California Workers' Comp Plan Just About Ready

A new workers' compensation insurance program for California racing might be implemented by Nov. 15, according to the head of the state trainers' association.

Ed Halpern, executive director of the California Thoroughbred Trainers, said
the start-up date--when insurer American International Group can actually begin administering policies for trainers who have committed to the program--depends on when the insurer clears up its paperwork backlog.

"We're hoping to get the field paperwork completed by Nov. 15," he said. "Everything seems to be falling into place."

The program was first presented in September. Since then, Halpern and others involved in the issue have been meeting with horsemen to get their commitment and initial paperwork detailing employment and claim information completed.
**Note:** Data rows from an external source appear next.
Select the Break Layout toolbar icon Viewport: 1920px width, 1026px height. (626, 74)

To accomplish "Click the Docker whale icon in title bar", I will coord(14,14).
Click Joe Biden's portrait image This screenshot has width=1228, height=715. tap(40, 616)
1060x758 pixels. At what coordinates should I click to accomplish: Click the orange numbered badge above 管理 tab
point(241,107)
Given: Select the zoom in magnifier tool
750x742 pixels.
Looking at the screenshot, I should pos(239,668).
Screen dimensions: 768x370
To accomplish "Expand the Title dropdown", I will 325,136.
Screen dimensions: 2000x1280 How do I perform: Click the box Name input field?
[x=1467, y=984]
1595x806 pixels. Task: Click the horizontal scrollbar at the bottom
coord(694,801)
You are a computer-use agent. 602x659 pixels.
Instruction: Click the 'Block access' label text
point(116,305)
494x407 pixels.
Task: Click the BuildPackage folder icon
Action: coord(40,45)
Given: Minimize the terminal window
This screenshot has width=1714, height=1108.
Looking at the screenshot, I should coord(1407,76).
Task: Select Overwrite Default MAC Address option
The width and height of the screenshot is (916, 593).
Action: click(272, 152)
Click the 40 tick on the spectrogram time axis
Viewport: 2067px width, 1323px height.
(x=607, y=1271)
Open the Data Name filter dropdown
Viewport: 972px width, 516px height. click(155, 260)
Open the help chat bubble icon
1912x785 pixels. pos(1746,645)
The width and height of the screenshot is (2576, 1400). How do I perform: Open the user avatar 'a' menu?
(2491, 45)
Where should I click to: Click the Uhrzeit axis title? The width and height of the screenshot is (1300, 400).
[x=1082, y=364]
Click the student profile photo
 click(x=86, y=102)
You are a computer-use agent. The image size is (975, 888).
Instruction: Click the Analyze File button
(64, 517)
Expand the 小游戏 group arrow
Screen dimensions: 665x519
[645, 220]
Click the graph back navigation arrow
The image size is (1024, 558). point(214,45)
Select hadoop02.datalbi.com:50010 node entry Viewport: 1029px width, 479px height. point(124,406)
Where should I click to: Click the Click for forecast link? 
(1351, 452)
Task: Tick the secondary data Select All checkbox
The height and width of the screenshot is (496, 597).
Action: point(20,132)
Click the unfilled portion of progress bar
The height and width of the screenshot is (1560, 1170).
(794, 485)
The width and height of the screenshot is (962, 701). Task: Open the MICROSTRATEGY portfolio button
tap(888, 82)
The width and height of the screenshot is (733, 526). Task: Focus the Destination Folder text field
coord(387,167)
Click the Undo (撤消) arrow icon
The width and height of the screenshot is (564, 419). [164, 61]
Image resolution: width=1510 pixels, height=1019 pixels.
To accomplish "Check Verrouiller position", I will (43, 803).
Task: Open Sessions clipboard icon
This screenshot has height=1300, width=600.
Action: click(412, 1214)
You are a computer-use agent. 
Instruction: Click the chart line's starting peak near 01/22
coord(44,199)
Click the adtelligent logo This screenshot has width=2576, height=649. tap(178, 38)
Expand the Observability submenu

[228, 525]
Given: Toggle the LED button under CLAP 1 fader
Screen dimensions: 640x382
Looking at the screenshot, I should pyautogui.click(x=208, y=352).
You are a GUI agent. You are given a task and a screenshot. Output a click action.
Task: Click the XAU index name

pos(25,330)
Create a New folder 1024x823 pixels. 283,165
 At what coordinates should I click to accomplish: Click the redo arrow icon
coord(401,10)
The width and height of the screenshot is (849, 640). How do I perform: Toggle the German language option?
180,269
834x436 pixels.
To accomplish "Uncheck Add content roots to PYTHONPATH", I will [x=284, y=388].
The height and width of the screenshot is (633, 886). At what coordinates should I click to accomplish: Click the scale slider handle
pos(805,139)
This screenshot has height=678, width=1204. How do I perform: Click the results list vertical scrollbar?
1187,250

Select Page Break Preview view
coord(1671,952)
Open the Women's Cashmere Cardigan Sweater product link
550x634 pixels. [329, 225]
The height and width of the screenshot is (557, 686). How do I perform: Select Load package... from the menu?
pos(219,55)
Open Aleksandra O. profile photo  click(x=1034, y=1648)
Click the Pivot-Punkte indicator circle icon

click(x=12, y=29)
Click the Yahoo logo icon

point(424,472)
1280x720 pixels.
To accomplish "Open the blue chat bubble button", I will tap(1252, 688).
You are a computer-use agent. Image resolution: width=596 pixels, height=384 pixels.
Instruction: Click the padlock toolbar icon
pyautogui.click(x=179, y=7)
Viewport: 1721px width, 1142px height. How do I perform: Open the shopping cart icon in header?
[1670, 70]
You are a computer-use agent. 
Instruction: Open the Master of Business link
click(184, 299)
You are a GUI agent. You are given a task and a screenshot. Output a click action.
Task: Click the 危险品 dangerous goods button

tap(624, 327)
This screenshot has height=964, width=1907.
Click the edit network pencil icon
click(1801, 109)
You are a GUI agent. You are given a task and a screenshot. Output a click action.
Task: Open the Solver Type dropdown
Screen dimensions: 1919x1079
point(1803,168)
American Insurance Group required an unspecified percentage of the top training operations to commit to the plan. Halpern said the insurer is satisfied with the participation level. He declined to say what percentage of the leading stables is committed to the program or give the approximate statewide premium amount.

"There are a number of brokers handling that, so I don't know the exact figures," Halpern said. "But they tell me we have enough."

One broker, John Patrick Unick, national sales manager for Maroevich, O'Shea and Coghlan of San Francisco, estimated the total statewide premium to be worth about $15 million. He said there are about 500 training operations in the state that he would expect to join the program.

According to numbers provided in September, trainers can expect about a 30% decrease, on average, in their premium rates. Those rates have jumped drastically since March 1, when many stables could no longer find a private insurer willing to take on the catastrophic type of coverage California requires.

Since then, almost all of the stables were forced to turn to the government-backed State Fund for their workers' comp needs. The basic rate (before deductions for clean records) is nearly $50 per $100 of payroll, and is expected to increase even more this year. As a result, a number of trainers have been forced out of business or have cut back operations severely, Halpern said.

There are two groups of trainers among the 500 in the state, those who signed up with the State Fund last March, and those who followed when their old policies expired July 1. Unick said trainers who signed up with the government program July 1 would benefit the most, at least initially, by switching to the new provider because of rate increases in the State Fund.

By March 1, 2003, Unick said most of the remaining trainers would probably switch because of even greater increases.

"Nobody knows how much higher the rates will go," Unick said. "They could be doubled."

Some horsemen have found it would be cheaper to stay with the State Fund until their current policies expire, said Jim Ghidella, a Northern California representative to the Thoroughbred Owners of California who has been involved with the workers' comp issue for the past two years.

Unick believes once the industry can get control of workers' comp claims, trainers will see tremendous improvement in their rates within two or three years.

One problem is that the State Fund has an early termination penalty that could affect trainers who seek to leave early and want their deposits returned to them.

"We have people who have been working with the State Fund on (waiving the penalty policy), and we should know something in a couple of days," Halpern said.

"Everything we've heard from the state has been positive, but we haven't seen the signature (on the waiver) yet," Unick said.